**What needs to be done:**
Copy all of the following lines word for word, leaving every character unchanged.

Target position records
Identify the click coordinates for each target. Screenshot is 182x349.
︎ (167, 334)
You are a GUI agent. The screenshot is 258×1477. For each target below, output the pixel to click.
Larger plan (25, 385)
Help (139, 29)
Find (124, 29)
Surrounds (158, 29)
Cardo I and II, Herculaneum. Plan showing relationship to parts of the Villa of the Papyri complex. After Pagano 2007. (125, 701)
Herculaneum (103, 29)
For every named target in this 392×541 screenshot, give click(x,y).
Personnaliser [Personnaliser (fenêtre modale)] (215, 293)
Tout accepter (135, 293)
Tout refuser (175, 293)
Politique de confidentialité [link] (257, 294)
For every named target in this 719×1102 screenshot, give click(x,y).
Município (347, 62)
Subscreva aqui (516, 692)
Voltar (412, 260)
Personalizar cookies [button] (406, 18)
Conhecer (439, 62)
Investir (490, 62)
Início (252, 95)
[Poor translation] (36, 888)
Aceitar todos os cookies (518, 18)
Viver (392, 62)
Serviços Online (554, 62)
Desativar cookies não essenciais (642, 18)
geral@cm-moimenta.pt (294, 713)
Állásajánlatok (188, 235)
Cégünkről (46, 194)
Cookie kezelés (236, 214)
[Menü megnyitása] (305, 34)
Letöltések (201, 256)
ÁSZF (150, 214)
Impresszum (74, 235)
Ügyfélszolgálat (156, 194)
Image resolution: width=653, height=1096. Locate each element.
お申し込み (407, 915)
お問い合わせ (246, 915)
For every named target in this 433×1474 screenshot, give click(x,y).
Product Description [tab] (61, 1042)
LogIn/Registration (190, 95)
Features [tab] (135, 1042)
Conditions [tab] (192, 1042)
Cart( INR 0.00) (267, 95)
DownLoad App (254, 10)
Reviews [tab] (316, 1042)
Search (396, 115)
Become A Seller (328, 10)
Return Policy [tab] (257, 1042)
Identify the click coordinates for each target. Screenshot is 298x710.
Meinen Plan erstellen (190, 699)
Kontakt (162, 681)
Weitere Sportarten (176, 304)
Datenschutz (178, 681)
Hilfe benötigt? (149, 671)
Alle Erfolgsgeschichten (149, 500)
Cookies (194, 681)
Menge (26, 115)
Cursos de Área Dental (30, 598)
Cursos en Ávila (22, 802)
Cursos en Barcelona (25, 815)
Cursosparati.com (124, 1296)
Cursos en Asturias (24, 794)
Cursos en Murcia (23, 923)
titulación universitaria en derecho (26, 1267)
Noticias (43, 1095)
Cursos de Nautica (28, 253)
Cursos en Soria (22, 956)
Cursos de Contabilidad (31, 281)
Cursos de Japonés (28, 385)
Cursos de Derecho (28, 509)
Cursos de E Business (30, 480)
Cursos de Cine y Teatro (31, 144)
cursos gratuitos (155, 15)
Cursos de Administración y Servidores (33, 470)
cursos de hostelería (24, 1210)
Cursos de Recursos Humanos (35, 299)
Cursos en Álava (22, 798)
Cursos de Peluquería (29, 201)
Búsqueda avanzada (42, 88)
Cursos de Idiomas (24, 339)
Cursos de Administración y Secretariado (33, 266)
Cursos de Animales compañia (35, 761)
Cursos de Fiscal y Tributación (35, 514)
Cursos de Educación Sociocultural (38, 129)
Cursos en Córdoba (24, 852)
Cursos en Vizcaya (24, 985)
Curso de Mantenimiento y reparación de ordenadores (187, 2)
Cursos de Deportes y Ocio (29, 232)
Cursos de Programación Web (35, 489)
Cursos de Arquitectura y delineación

**Task answer:**
Identify the click coordinates for each target. Screenshot is 182x349.
︎ (167, 334)
You are a GUI agent. The screenshot is 258×1477. For each target below, output the pixel to click.
Larger plan (25, 385)
Help (139, 29)
Find (124, 29)
Surrounds (158, 29)
Cardo I and II, Herculaneum. Plan showing relationship to parts of the Villa of the Papyri complex. After Pagano 2007. (125, 701)
Herculaneum (103, 29)
For every named target in this 392×541 screenshot, give click(x,y).
Personnaliser [Personnaliser (fenêtre modale)] (215, 293)
Tout accepter (135, 293)
Tout refuser (175, 293)
Politique de confidentialité [link] (257, 294)
For every named target in this 719×1102 screenshot, give click(x,y).
Município (347, 62)
Subscreva aqui (516, 692)
Voltar (412, 260)
Personalizar cookies [button] (406, 18)
Conhecer (439, 62)
Investir (490, 62)
Início (252, 95)
[Poor translation] (36, 888)
Aceitar todos os cookies (518, 18)
Viver (392, 62)
Serviços Online (554, 62)
Desativar cookies não essenciais (642, 18)
geral@cm-moimenta.pt (294, 713)
Állásajánlatok (188, 235)
Cégünkről (46, 194)
Cookie kezelés (236, 214)
[Menü megnyitása] (305, 34)
Letöltések (201, 256)
ÁSZF (150, 214)
Impresszum (74, 235)
Ügyfélszolgálat (156, 194)
Image resolution: width=653, height=1096. Locate each element.
お申し込み (407, 915)
お問い合わせ (246, 915)
For every named target in this 433×1474 screenshot, give click(x,y).
Product Description [tab] (61, 1042)
LogIn/Registration (190, 95)
Features [tab] (135, 1042)
Conditions [tab] (192, 1042)
Cart( INR 0.00) (267, 95)
DownLoad App (254, 10)
Reviews [tab] (316, 1042)
Search (396, 115)
Become A Seller (328, 10)
Return Policy [tab] (257, 1042)
Identify the click coordinates for each target. Screenshot is 298x710.
Meinen Plan erstellen (190, 699)
Kontakt (162, 681)
Weitere Sportarten (176, 304)
Datenschutz (178, 681)
Hilfe benötigt? (149, 671)
Alle Erfolgsgeschichten (149, 500)
Cookies (194, 681)
Menge (26, 115)
Cursos de Área Dental (30, 598)
Cursos en Ávila (22, 802)
Cursos en Barcelona (25, 815)
Cursosparati.com (124, 1296)
Cursos en Asturias (24, 794)
Cursos en Murcia (23, 923)
titulación universitaria en derecho (26, 1267)
Noticias (43, 1095)
Cursos de Nautica (28, 253)
Cursos en Soria (22, 956)
Cursos de Contabilidad (31, 281)
Cursos de Japonés (28, 385)
Cursos de Derecho (28, 509)
Cursos de E Business (30, 480)
Cursos de Cine y Teatro (31, 144)
cursos gratuitos (155, 15)
Cursos de Administración y Servidores (33, 470)
cursos de hostelería (24, 1210)
Cursos de Recursos Humanos (35, 299)
Cursos en Álava (22, 798)
Cursos de Peluquería (29, 201)
Búsqueda avanzada (42, 88)
Cursos de Idiomas (24, 339)
Cursos de Administración y Secretariado (33, 266)
Cursos de Animales compañia (35, 761)
Cursos de Fiscal y Tributación (35, 514)
Cursos de Educación Sociocultural (38, 129)
Cursos en Córdoba (24, 852)
Cursos en Vizcaya (24, 985)
Curso de Mantenimiento y reparación de ordenadores (187, 2)
Cursos de Deportes y Ocio (29, 232)
Cursos de Programación Web (35, 489)
Cursos de Arquitectura y delineación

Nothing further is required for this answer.